> **Page text**
When reporting smoothed results, always specify the window size and kernel type used. Smoothing clarifies broad-scale patterns but should not replace marker-level interpretation.

Methodological explanation of the Laplace kernel smoothing

8.2.1 Methodological explanation of the Laplace kernel smoothing

The smoothing algorithm applies a truncated Laplace kernel over physical distance and assigns each site the weighted modal genomic state within the window. This can be described as Laplace-kernel weighted mode smoothing.

Smoothing is applied per chromosome. For each individual \(i\) and focal site \(j\) at position \(x_j\), we consider all neighbouring sites within a symmetric window of half-width \(\text{windowSize}/2\) base pairs. Rather than averaging genotype values, the algorithm computes a kernel-weighted vote over discrete genomic states \(s \in \{_,0,1,2\}\) (unknown genomic state _, homozygous genotypes of two most frequent alleles denoted as 0 and 2, and heterozygots as 1, chapter 3) and assigns the state with the highest weighted support to the focal site.

> **Exercise data**
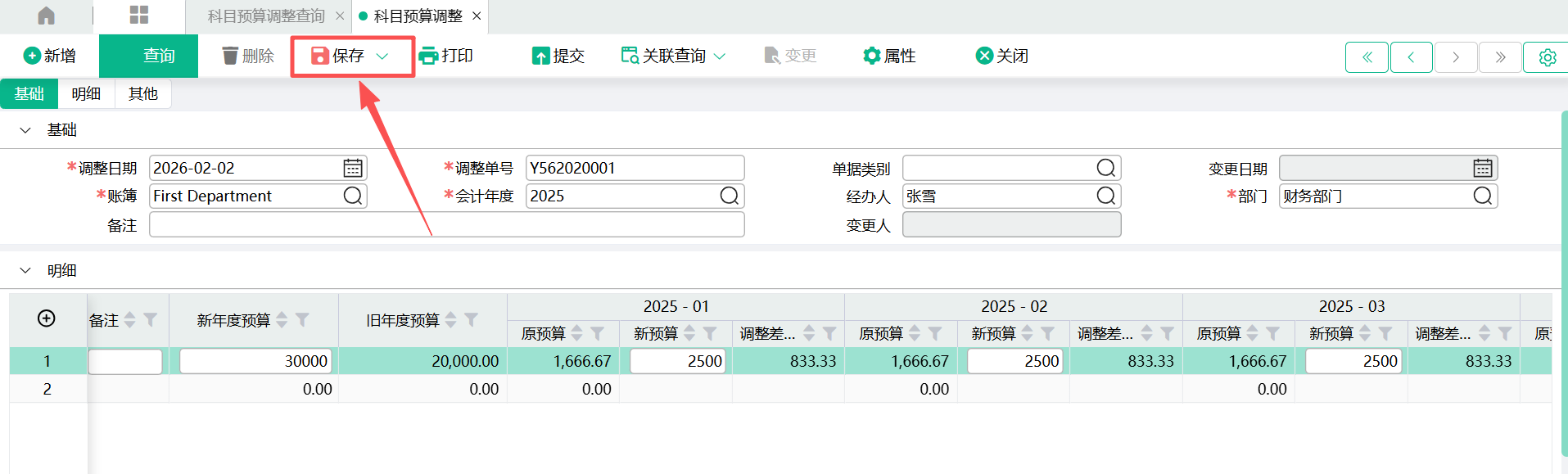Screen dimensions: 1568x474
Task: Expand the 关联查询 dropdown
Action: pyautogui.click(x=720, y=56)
--
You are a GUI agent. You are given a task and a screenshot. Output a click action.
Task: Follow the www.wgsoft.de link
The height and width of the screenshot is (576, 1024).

> **Task instructions**
(a) From the passage on Laplace kernel smoothing, extract the portion starting with "When reporting smoothed" and going on through "weighted mode smoothing.".
(b) Extend the passage on Laplace kernel smoothing, beginning after its final sentence.

> **Response list**
(a)
When reporting smoothed results, always specify the window size and kernel type used. Smoothing clarifies broad-scale patterns but should not replace marker-level interpretation.

Methodological explanation of the Laplace kernel smoothing

8.2.1 Methodological explanation of the Laplace kernel smoothing

The smoothing algorithm applies a truncated Laplace kernel over physical distance and assigns each site the weighted modal genomic state within the window. This can be described as Laplace-kernel weighted mode smoothing.

(b)
The goal is to reduce short-range noise caused by uneven marker spacing and stochastic variation, while preserving discrete genomic states that reflect linkage blocks and recombination.

The smoothing method considers a centred physical window of width windowSize (bp), i.e. positions \(x\) with \[ x \in \left[x_j - \frac{\text{windowSize}}{2}, x_j + \frac{\text{windowSize}}{2}\right]. \] Within that window, neighbouring markers “vote” for their discrete genomic states \(s\in \{_,0,1,2\}\) with Laplace weights that decay with distance from the focal site. The smoothed value at \(j\) is the weighted mode (state with the largest total weight).

It is important that the smoothing is applied to physical distances between SNVs, so the rank2map internally computes the start and end site indices whose positions fall inside the centred interval for site \(j\).

8.2.1.1 Implemented kernel, truncation and scaling

Let \(d = x - x_j\) be the centred physical distance (bp) from the focal site. The kernel is only ever evaluated inside the centred window; weights for positions outside are never computed or used.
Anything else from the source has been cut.